SEITENTEXT:
:::::

Ausländische Betriebsstätten: Können Verluste verrechnet werden?

Sind Verluste von Betriebsstätten, die im EU-Ausland liegen, mit inländischen Einkünften verrechenbar? Der BFH hat die geltende Regelung gebilligt, wonach auch für endgültige Verluste eine Verrechnung ausgeschlossen ist. Das Gericht folgte damit dem EuGH, der darin keinen Verstoß gegen die europäische Niederlassungsfreiheit sieht. Allerdings gilt dies nur für Doppelbesteuerungsabkommen (DBA).

Mit Urteil vom 22.02.2023 (I R 35/22 (I R 32/18)) hat der Bundesfinanzhof (BFH) entschieden, dass der Ausschluss der Berücksichtigung von Verlusten einer in einem anderen Mitgliedsstaat belegenen Betriebsstätte auch im Hinblick auf endgültige Verluste nicht gegen die unionsrechtliche Niederlassungsfreiheit verstößt. 

Der BFH hatte den Sachverhalt dem Europäischen Gerichtshof (EuGH) vorgelegt, der seine bisher nicht eindeutige Rechtsprechung zu finalen Betriebsstättenverlusten in dieser Hinsicht nun konkretisiert und die Verrechnung von finalen Verlusten einer in der EU belegenen Betriebsstätte mit inländischen Einkünften versagt hat.

Sachlage im Streitfall

Die Klägerin ist eine in Deutschland ansässige AG, die eine Wertpapierhandelsbank betreibt. Der Unternehmensgegenstand umfasst die Bereiche Anlagevermittlung, Abschlussvermittlung, Finanzportfolioverwaltung und Eigenhandel. 

Die Klägerin eröffnete im Jahr 2004 eine Zweigniederlassung in Großbritannien und übte dort eine Tätigkeit in den Bereichen Aktienanalyse und Wertpapierhandel aus. In der Niederlassung wurden jedoch durchgehend Verluste erzielt, weswegen die Betriebsstätte drei Jahre nach der Eröffnung wieder geschlossen wurde.

Aufgrund der Schließung konnten die in Großbritannien erzielten Verluste nicht mehr vorgetragen und mit etwaigen Gewinnen verrechnet werden. Die Klägerin machte daher die Verluste in ihren in Deutschland eingereichten Steuererklärungen geltend. 

Das Finanzamt (FA) ließ die Verluste in den Körperschaftsteuer- und Gewerbesteuererklärungen jedoch unberücksichtigt. Die gegen die Steuerfestsetzung erhobene Klage hatte vor dem Finanzgericht (FG) Erfolg. Das FG setzte die Einkünfte der Klägerin entsprechend herab. 

Das FA legte gegen diese Entscheidung Revision ein. Der BFH sah die Revision schlussendlich als begründet an.

Verrechnung von finalen Betriebsstättenverlusten

Finale Betriebsstättenverluste entstehen, wenn ein Unternehmer eine ausländische Betriebsstätte schließt, in der zum Zeitpunkt der Schließung Verluste aufgelaufen sind. 

Diese Verluste können regelmäßig nach den von Deutschland geschlossenen Doppelbesteuerungsabkommen (DBA) nicht mit inländischen Gewinnen verrechnet werden.

:::::

DATENTEIL:
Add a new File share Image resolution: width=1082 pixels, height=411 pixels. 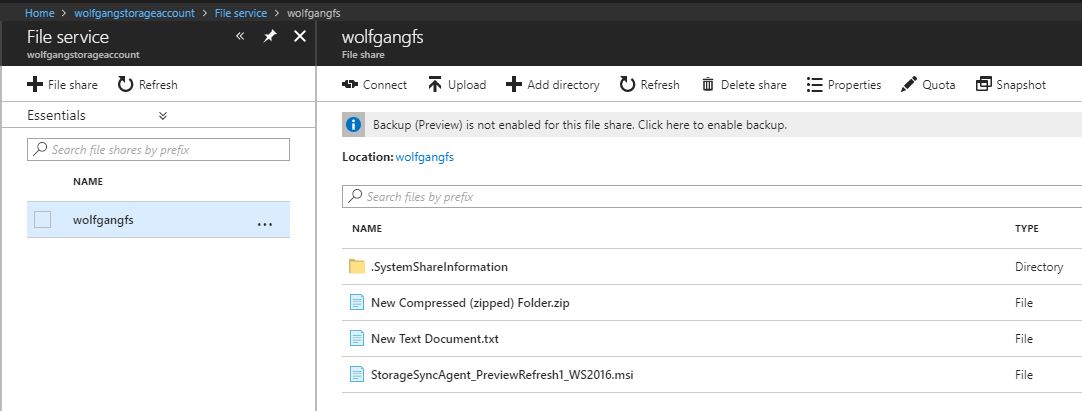[62, 85]
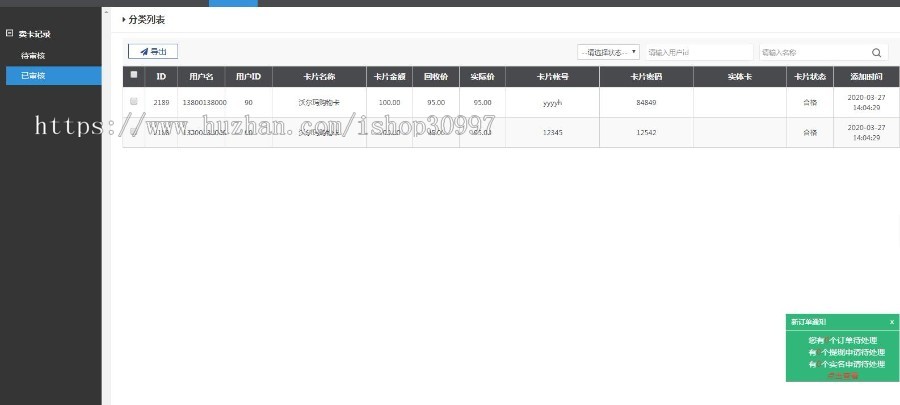This screenshot has width=900, height=405.
Task: Click the search magnifier icon
Action: pyautogui.click(x=876, y=53)
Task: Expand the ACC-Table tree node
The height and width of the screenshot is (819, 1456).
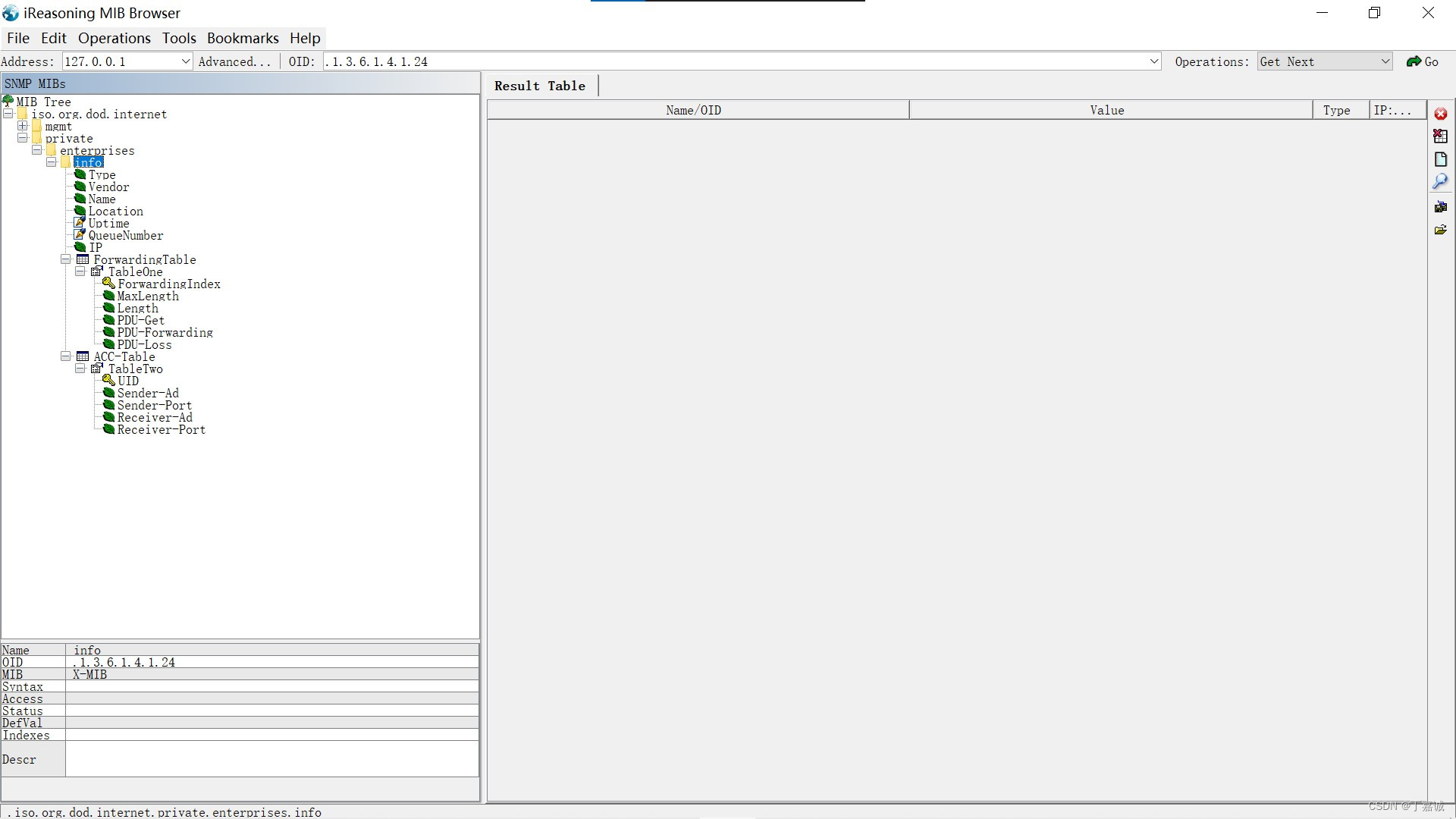Action: 64,357
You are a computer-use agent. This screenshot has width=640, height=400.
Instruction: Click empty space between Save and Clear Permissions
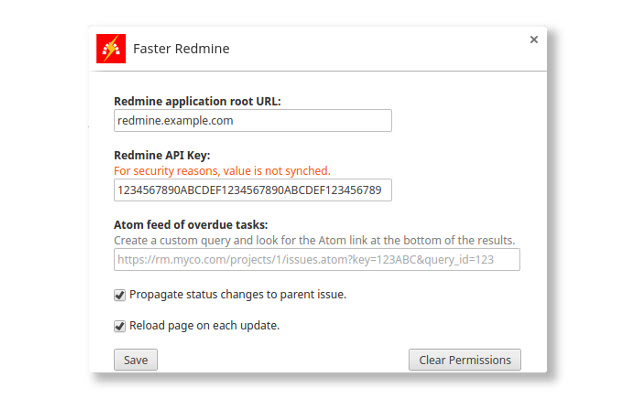282,360
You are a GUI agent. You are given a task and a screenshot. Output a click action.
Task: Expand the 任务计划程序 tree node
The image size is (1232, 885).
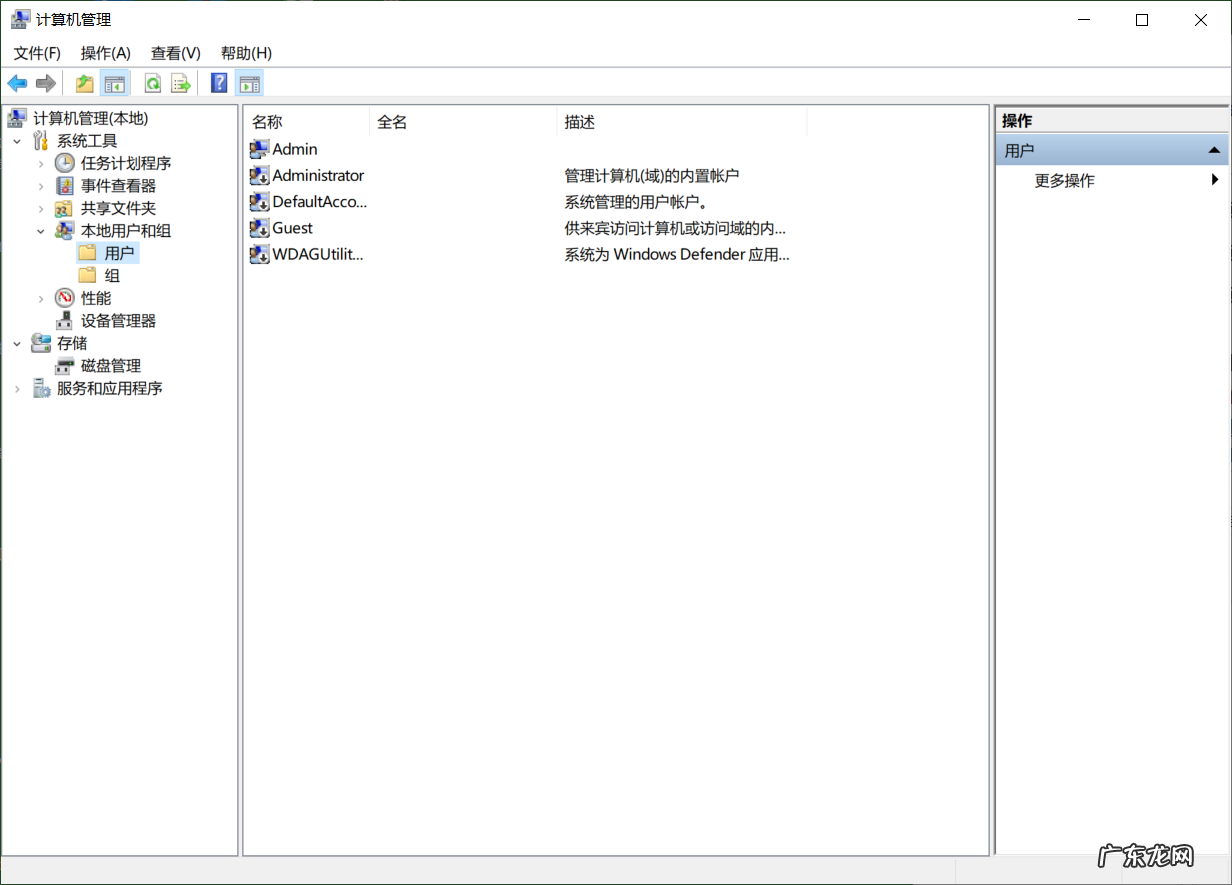(41, 163)
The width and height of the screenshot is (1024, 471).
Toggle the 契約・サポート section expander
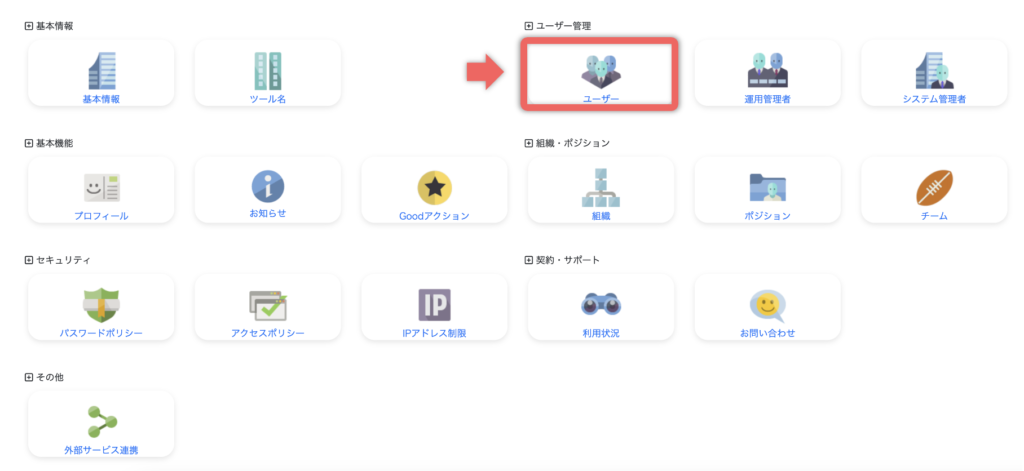point(529,260)
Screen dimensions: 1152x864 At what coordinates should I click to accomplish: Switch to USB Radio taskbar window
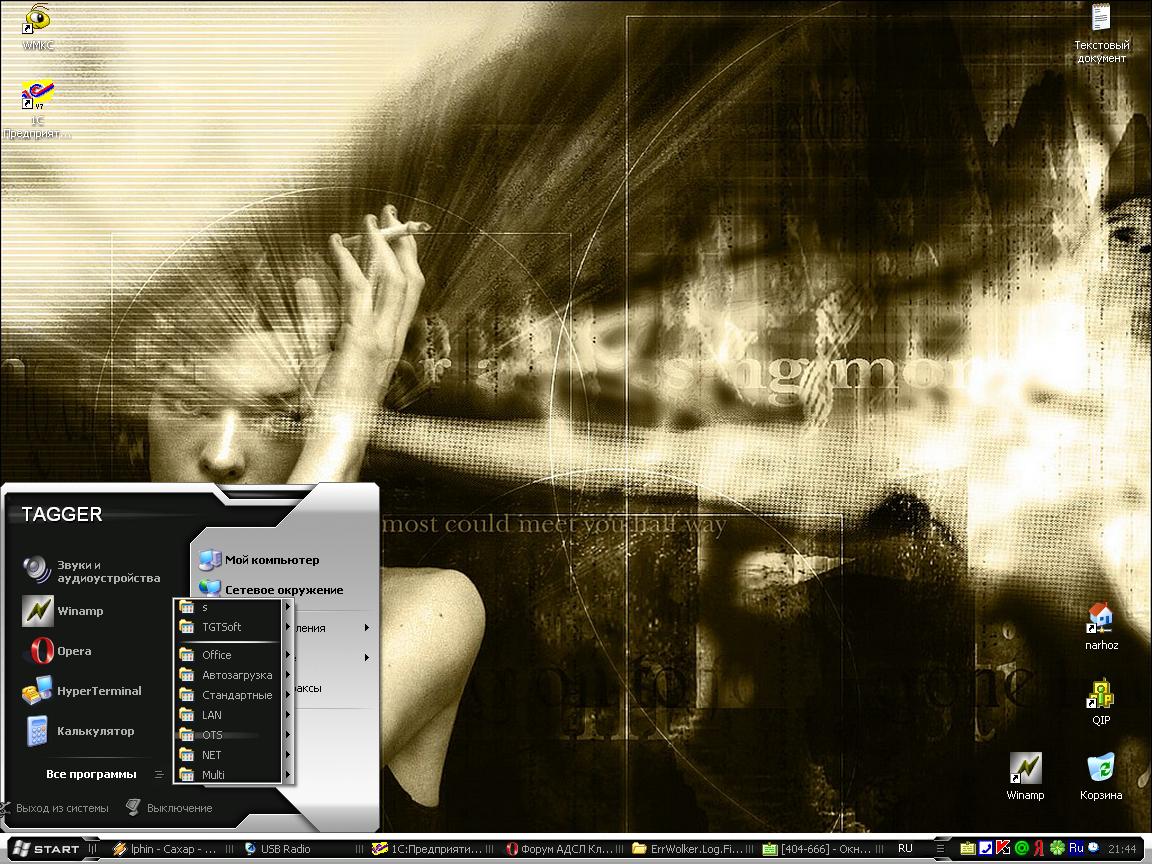284,849
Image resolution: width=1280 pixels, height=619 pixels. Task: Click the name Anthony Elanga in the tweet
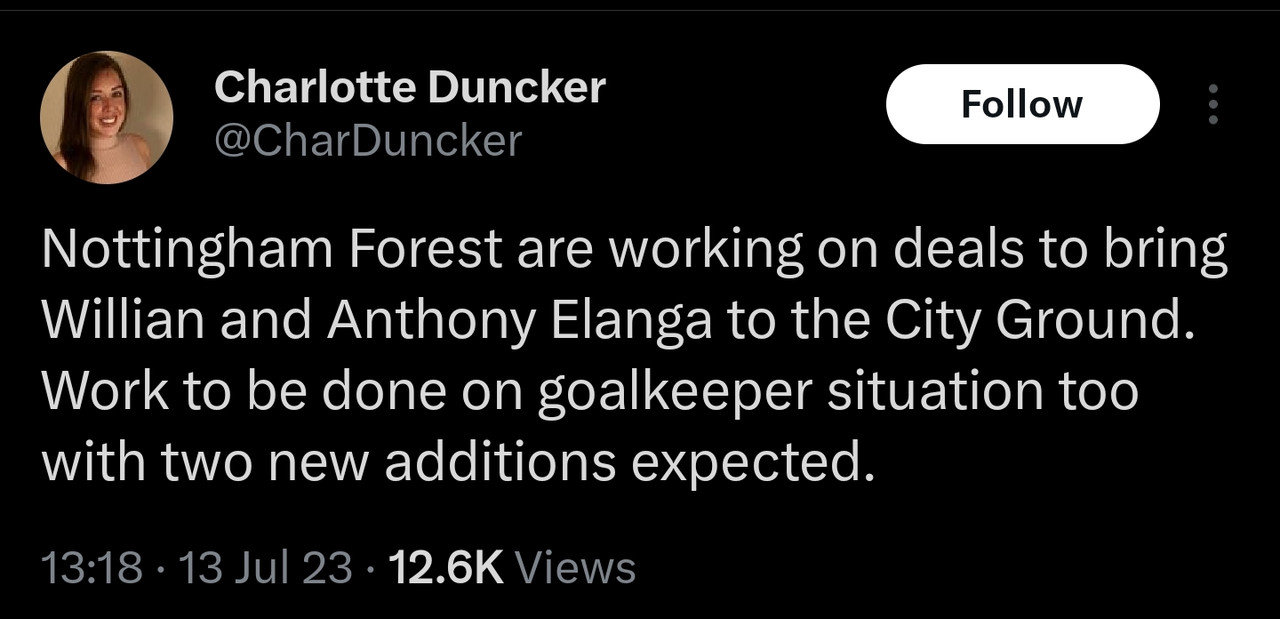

:::::

SCHRIFTLICHE AUFGABE 1:
Prüfe, ob die folgenden Aussagen mit dem Seitentext übereinstimmen. Antworte jeweils mit Ja oder Nein und zitiere wörtlich die entscheidende Stelle.
(a) Die Klägerin eröffnete ihre Zweigniederlassung in Großbritannien im Jahr 2004.
(b) Die Klage vor dem Finanzgericht blieb ohne Erfolg.
(c) Die Betriebsstätte wurde fünf Jahre nach ihrer Eröffnung geschlossen.
SCHRIFTLICHE AUFGABE 2: Gib aus den Einträgen alles von der Zeile mit „You are a computer-use“ bis hinunter zum Ende der Einträge wortgetreu wieder, beide Enden eingeschlossen. Die Bilder lässt du dabei weg.

VOLLSTÄNDIGE ANTWORT 1:
(a) Ja: „Die Klägerin eröffnete im Jahr 2004 eine Zweigniederlassung in Großbritannien“
(b) Nein: „Die gegen die Steuerfestsetzung erhobene Klage hatte vor dem Finanzgericht (FG) Erfolg.“
(c) Nein: „weswegen die Betriebsstätte drei Jahre nach der Eröffnung wieder geschlossen wurde“

VOLLSTÄNDIGE ANTWORT 2:
You are a computer-use agent. This screenshot has width=640, height=400.
Instruction: Click empty space between Save and Clear Permissions
282,360
You are a GUI agent. You are given a task and a screenshot. Output a click action.
Task: Expand the 任务计划程序 tree node
The image size is (1232, 885).
(41, 163)
The width and height of the screenshot is (1024, 471).
Toggle the 契約・サポート section expander
point(529,260)
Screen dimensions: 1152x864 At what coordinates should I click to accomplish: Switch to USB Radio taskbar window
284,849
Image resolution: width=1280 pixels, height=619 pixels. Task: Click the name Anthony Elanga in the tweet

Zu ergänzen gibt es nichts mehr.